- Born: Lawrence Arthur Webb July 18, 1906 Peru, Indiana
- Died: November 4, 1994 (aged 88)
- Genres: Jazz
- Occupations: Musician and bandleader
- Instrument: Drums
- Years active: 1923-1938

= Speed Webb =

American jazz drummer and territory band leader (1906–1994)

Lawrence Arthur "Speed" Webb (18 July 1906 - 4 November 1994) was an American jazz drummer and territory band leader especially active in the late 1920s and early 1930s.

==Biography==
Webb first began playing on violin and mellophone before switching to drums. By 1923 he was performing locally around Peru, Indiana, and in 1925 co-founded the Hoosier Melody Lads, a cooperative band. In 1926 the band, led by Webb, had a recording session with Gennett Records (of Richmond, Indiana), although no discs were issued. Later that year the band moved to California, where it had residencies at various clubs and from 1928-29 appeared in several films, including Sins of the Fathers (1928), Riley the Cop (1928) and His Captive Woman (1929). After 1929 Webb led a number of bands (see below), mostly as conductor but also at times as drummer and singer, up until 1938 when he retired from full-time performance.

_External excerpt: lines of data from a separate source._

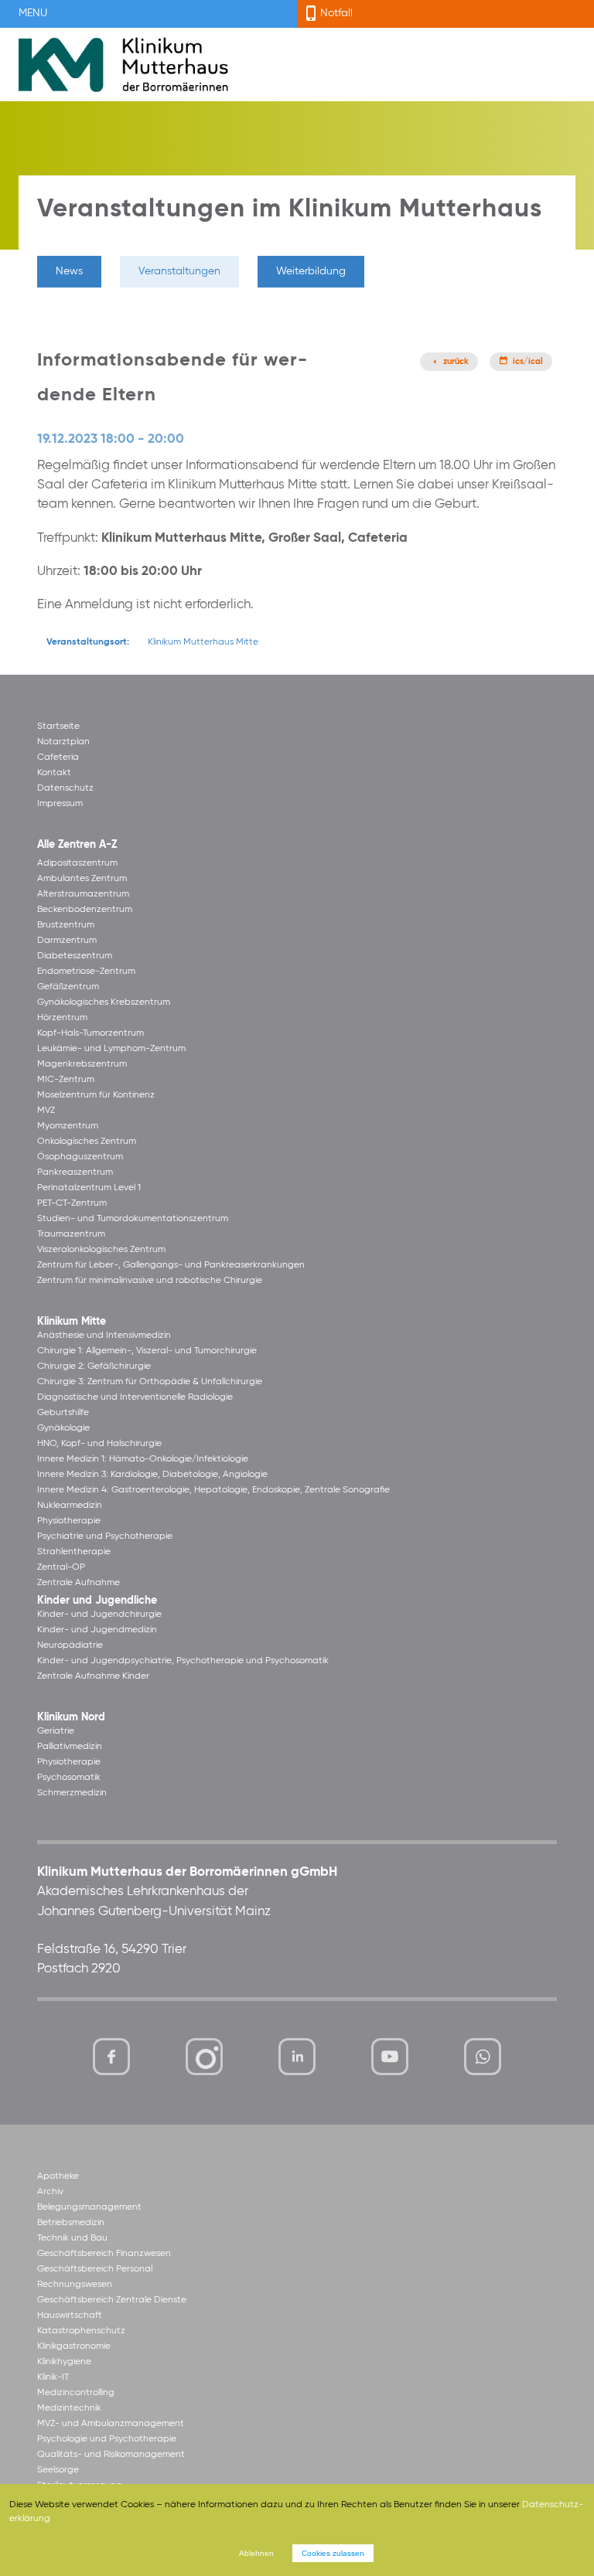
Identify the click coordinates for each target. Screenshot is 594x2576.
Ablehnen (256, 2553)
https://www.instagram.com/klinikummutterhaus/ (204, 2056)
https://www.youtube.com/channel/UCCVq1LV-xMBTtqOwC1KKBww (391, 2059)
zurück (456, 362)
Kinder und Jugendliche (97, 1601)
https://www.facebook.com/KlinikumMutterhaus (111, 2056)
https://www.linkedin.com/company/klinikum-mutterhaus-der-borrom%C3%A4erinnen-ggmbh (298, 2060)
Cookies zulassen (333, 2553)
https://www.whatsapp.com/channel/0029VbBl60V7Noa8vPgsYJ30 (482, 2056)
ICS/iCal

Different lineups of Speed Webb and His Melody Lads, Speed Webb and His Hollywood Blue Devils and, between 1925 and 1938, Speed Webb and His Hoosier Melody Lads, included Art Tatum, Henderson Chambers, Teddy Buckner, Vic Dickenson, Teddy Wilson and his brother Gus Wilson, Roy Eldridge and his brother Joe Eldridge, Eli Robinson, Reunald Jones, Melvin Bowles, William Warfield, Samuel Scott, Chick Wallace, Leonard Gray, Steve Dunn, with Sy Oliver doing arrangements.

==Discography==
There appear to be no extant recordings of Speedy Webb and his orchestras. No discs were issued from the Gennet recording session of 1926, and the soundtracks of the movies he and his band appeared in seem to have been recorded by the various studio orchestras.